My biggest concern about the manuscript is that its utility is likely limited to the authors’ country of France (and maybe just limited to their center too).

My next big concern is that the Methods are not very clear. In the abstract, the authors claim this is a cohort study, but it seems like the questionnaire was only completed one time for each patient, which is more indicative of a cross-sectional design. Additionally, were the questionnaires completed by asking at least some of the questions to the patients? Or solely by the knowledge of the physicians? This should be clarified.

My third concern is the first paragraph in Results coupled with the ethical approval statement. If at least some of the information on the questionnaire needed to be completed by talking with the patient, then why were 54 responses included when they only used the medical files? And why were the questionnaires not completed with the patients? This concerns me that these patients might not have wanted their data collected and analyzed, even in anonymous form. This is especially concerning with the statement that ethical approval was not required. Was ethical approval sought and deemed “exempt” or not required? Or was it not sought at all? Assuming ethical approval was sought and deemed not required, then one way to modify this is to re-run the analysis with only the 148 questionnaires that were completed with the patients. I’m further confused by the statement in Discussion (line 184) that only 11 patients were questioned about sexual violence; was this on the questionnaire or not? If so, why were only 11 patients asked about it?

In the results section, it states that 202 patients were recruited, but there is no mention early on in Results that some were excluded due to not having RC. Please include.

Figure 4 is confusing because not all categories sum to 168 (recurring vs relapsing and chronic vs non-chronic). Please clarify.

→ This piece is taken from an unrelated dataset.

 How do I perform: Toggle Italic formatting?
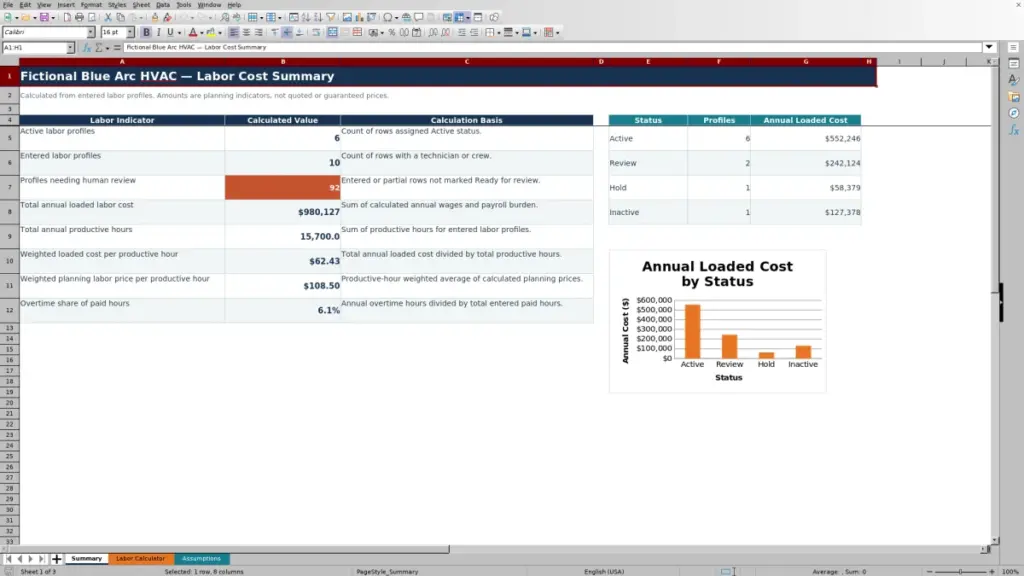pos(158,33)
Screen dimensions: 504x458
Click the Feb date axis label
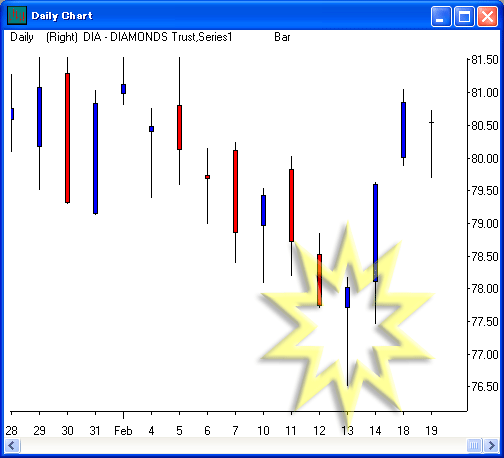pos(123,431)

Discussion, lines 168, 194, 228- need to update the citation

Author Response

Dear Reviewer,

Thank you for your comments. Please find below the authors’ replies.

This manuscript is a survey completed about women who have recurrent cystitis at one clinic over the course of ~2 years. The goal was to characterize the patients and their management. The authors should be commended for their efforts in capturing this data so that we know more about this difficult-to-manage patient group.

My biggest concern about the manuscript is that its utility is likely limited to the authors’ country of France (and maybe just limited to their center too).

The issue addressed in our manuscript does not appear restricted to France: a survey conducted in England among patients and GPs showed that 1) management of recurrent cystitis was often unsatisfactory for women due to their lack of communication with their GP, 2) antibiotic stewardship could be improved and 3) patient empowerment was desirable for self-management of their condition (Published online 2020 Feb 11. doi: 10.3399/bjgp20X708173). Similarly, a study conducted in 5 countries highlighted the impact of RC on women’s quality of life (https://doi.org/10.1080/14737167.2017.1359543). In Canada, recent efforts have resulted in better characterization of patients and improved antibiotic stewardship with fewer and more appropriate prescriptions, although ciprofloxacin remains  the second most prescribed antibiotic for RC (doi: 10.5489/cuaj.7697). Furthermore, among patients who visited the ID department, some came from various regions of France, but also from Spain or Italy, expressing similar complaints.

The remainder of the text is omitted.